The study published in this issue of Anesthesiology by Jæger et al.1  provides new information that may have potentially significant ramifications for walking the tightrope of optimizing analgesia while retaining quadriceps strength after major knee surgery. Eleven healthy volunteers received either bilateral femoral or adductor canal single-injection nerve blocks (30 ml each), one with ropivacaine (0.1%) and the other with saline, administered in a randomized, double-masked fashion. On a subsequent day after block resolution, the subjects received the alternative/crossover peripheral nerve block (femoral or adductor canal), again with one side receiving ropivacaine and the other saline. Compared with baseline values, the adductor canal block reduced quadriceps muscle strength by 8%, versus 49% for the femoral nerve block. Of note, an 8% reduction with the adductor canal block is probably clinically irrelevant, given that a 10% side-to-side strength difference is common, yet functionally unnoticeable in healthy individuals.14,15  Equally noteworthy, the femoral nerve block resulted in decreased ambulation ability relative to the adductor canal block.

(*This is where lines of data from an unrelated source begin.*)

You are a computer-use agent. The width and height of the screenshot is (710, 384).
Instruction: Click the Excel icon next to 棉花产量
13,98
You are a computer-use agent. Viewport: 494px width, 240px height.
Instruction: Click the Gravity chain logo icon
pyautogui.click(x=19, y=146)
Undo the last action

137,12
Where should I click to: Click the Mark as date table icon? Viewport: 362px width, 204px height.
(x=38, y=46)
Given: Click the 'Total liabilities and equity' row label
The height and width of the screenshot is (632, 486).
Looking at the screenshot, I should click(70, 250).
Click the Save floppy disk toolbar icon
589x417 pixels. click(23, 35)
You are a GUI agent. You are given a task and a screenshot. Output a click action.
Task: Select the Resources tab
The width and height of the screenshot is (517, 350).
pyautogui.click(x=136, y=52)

We applaud the important documentation by Jæger et al. of quadriceps preservation achieved with adductor canal block. However, we should avoid the temptation to overinterpret the data from healthy volunteers, and conclude that compared with a femoral nerve block, the adductor canal block is a superior technique to provide postoperative analgesia after knee arthroplasty. This study does not provide information on the relative postoperative analgesia imparted by these two approaches. Therefore, it is best viewed as producing data highlighting the reason (minimizing the motor-to-sensory block ratio) that further investigation is required.

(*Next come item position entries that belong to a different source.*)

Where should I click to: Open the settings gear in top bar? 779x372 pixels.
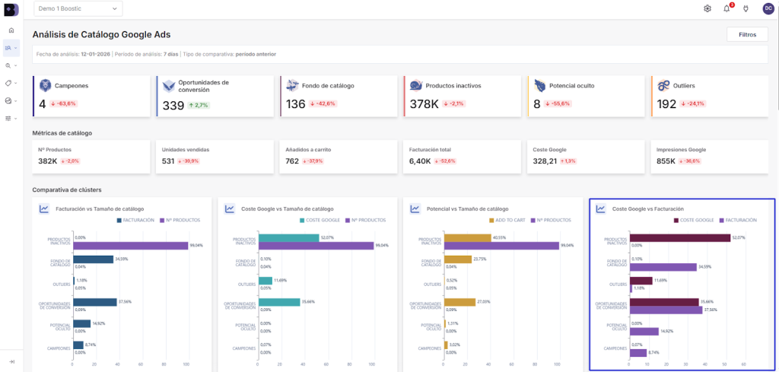point(707,8)
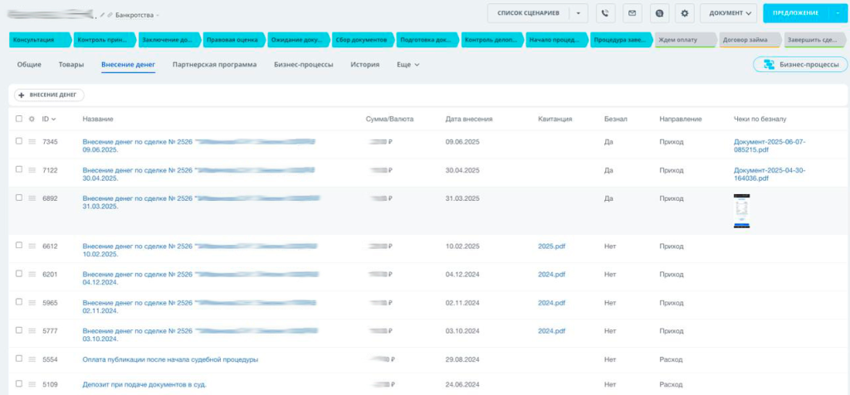Toggle the select-all checkbox in table header
Viewport: 850px width, 395px height.
tap(19, 119)
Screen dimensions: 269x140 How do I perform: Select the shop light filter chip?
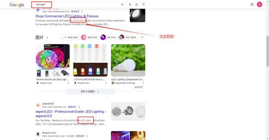[70, 37]
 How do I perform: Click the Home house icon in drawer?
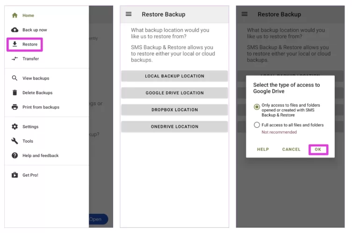[x=14, y=15]
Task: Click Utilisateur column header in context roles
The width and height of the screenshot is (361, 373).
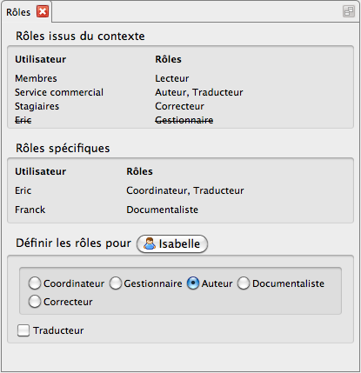Action: click(x=41, y=59)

Additional questions remain unanswered, such as the volume of local anesthetic to optimize the analgesic to motor block ratio. For example, 3 of 11 subjects in the study by Jæger et al. experienced more significant quadriceps muscle weakness relative to the remaining volunteers. A previous study documented that an injection of 30 ml fills the entire adductor canal; therefore, any excess volume may track proximally and reach additional nerves/muscle groups.11  Furthermore, the results of a single-injection adductor canal block cannot be extrapolated to a continuous perineural infusion because pharmacodynamics of local anesthetics vary considerably among anatomic locations and modes of introduction (e.g., single-injection vs. continuous infusion).9,16  The previously mentioned randomized, placebo-controlled trial of knee arthroplasty patients receiving repeated adductor canal ropivacaine boluses provides evidence that a catheter technique is superior to no regional anesthetic at all.13  However, what is now required is a trial directly comparing single-injection and continuous adductor canal and femoral nerve blocks in postsurgical patients.

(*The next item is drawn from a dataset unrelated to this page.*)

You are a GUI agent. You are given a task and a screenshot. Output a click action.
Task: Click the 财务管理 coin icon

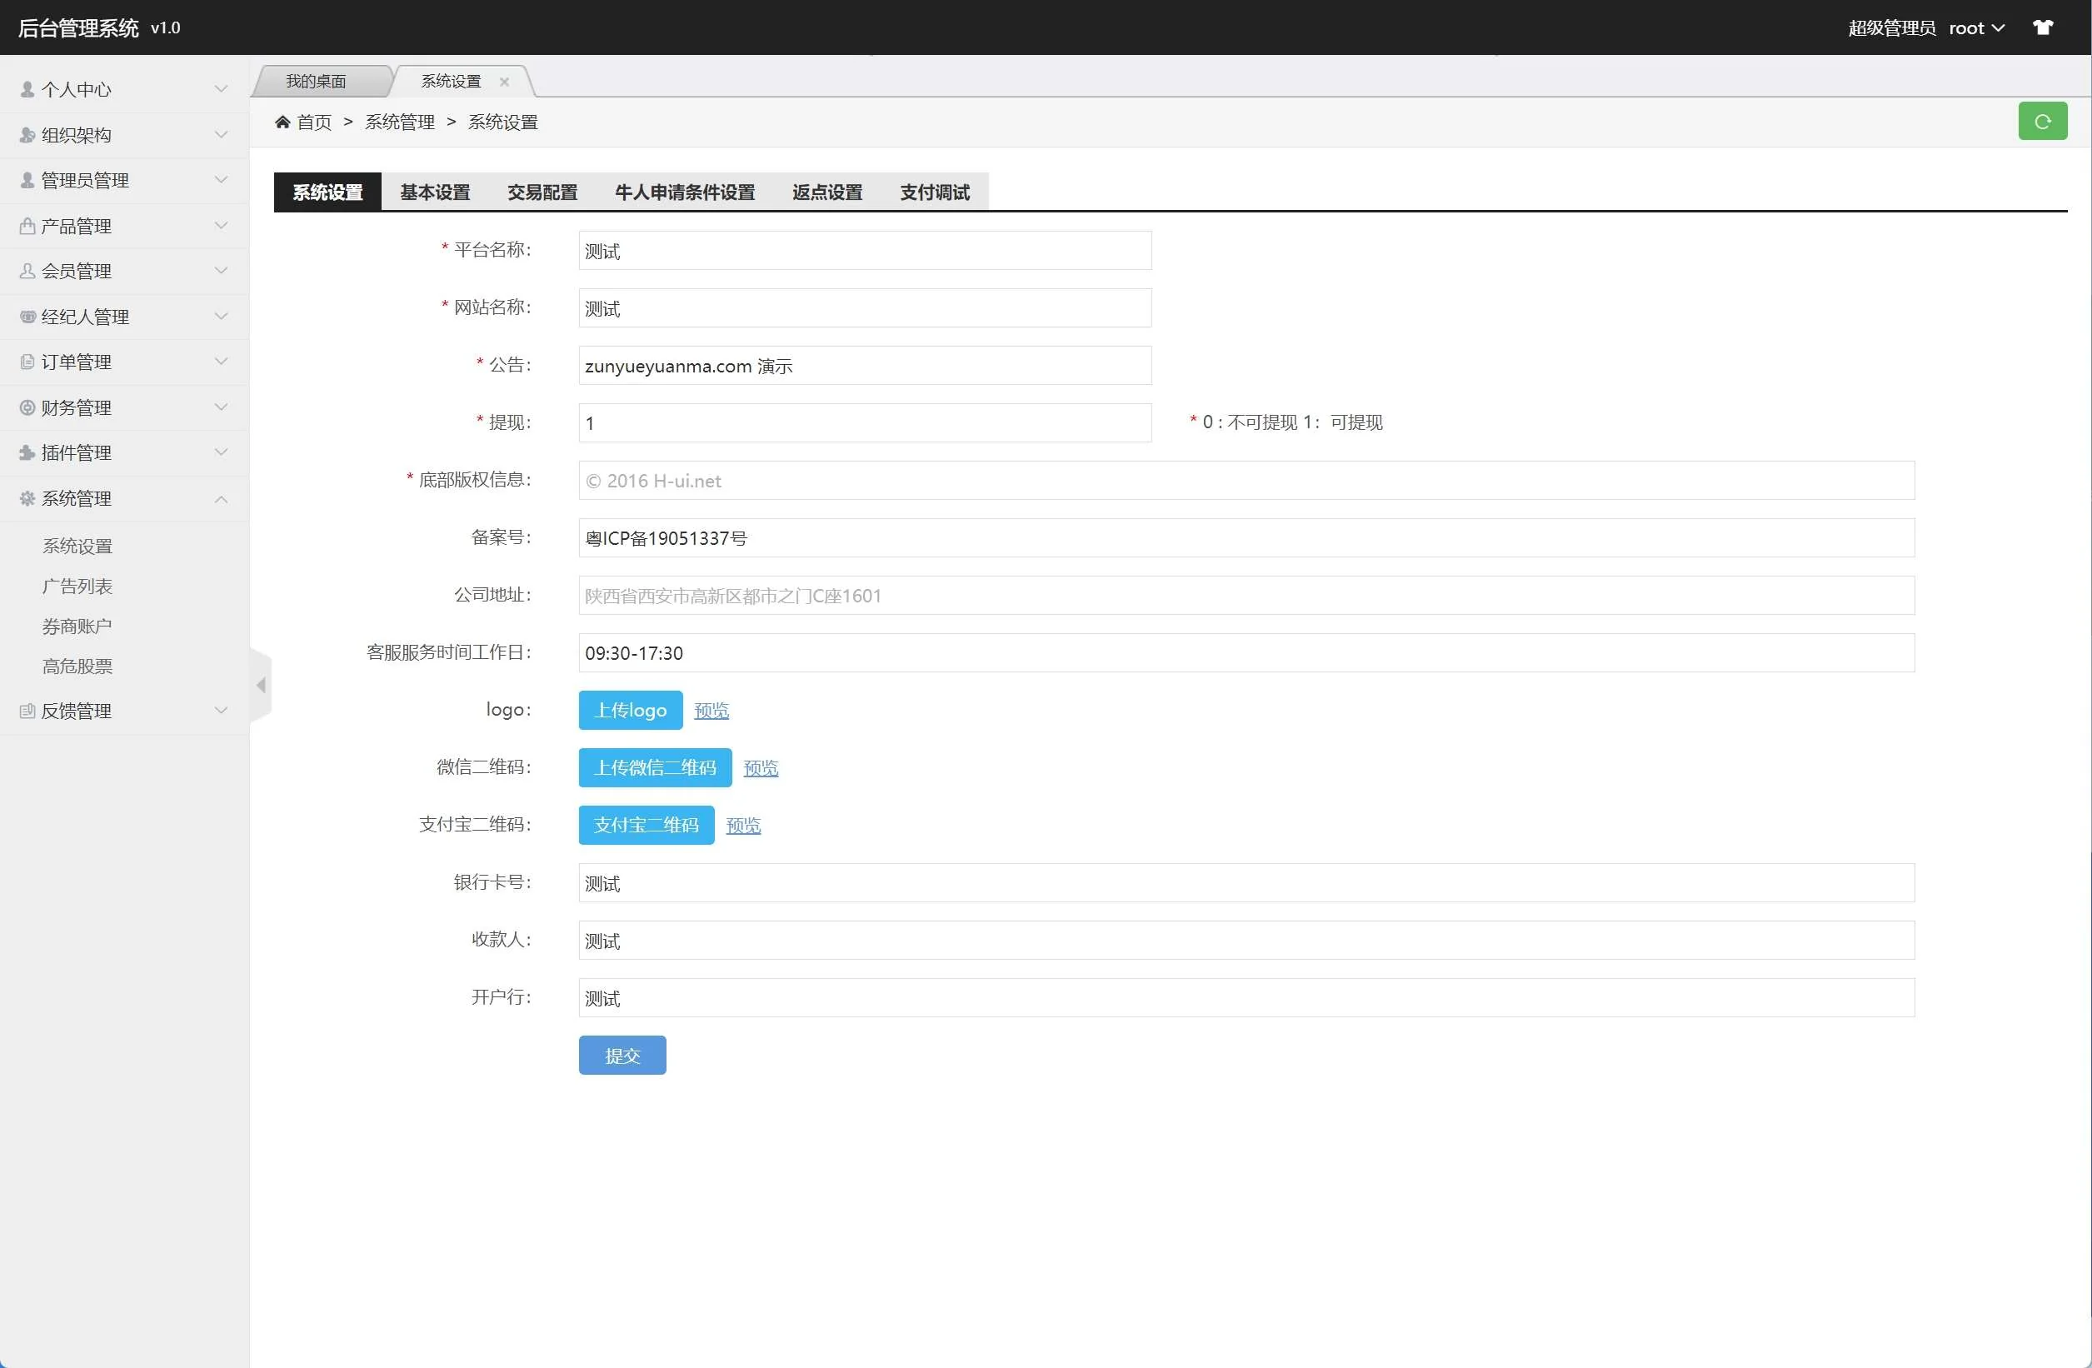pyautogui.click(x=27, y=408)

History is replete with instances of medical “conclusions” based on sound theory, early laboratory evidence, and/or preliminary clinical results, which later proved either misleading or simply incorrect;17  and, in the interim, patients received suboptimal care.18  It is therefore imperative that we avoid the temptation to draw conclusions based on incomplete evidence, only to consequently discover our error at the expense of suboptimal analgesia. Therefore, additional clinical research is necessary to determine whether the data reported by Jæger et al. signal a transformation in postknee surgery analgesic management, or, rather, represent an important addition to our understanding of functional regional anesthesia, but without a prodigious impact on clinical practice. The same scrutiny should be applied to an ever-increasing number of technique innovations made possible with ultrasound guidance, but awaiting documentation of both benefits and risks.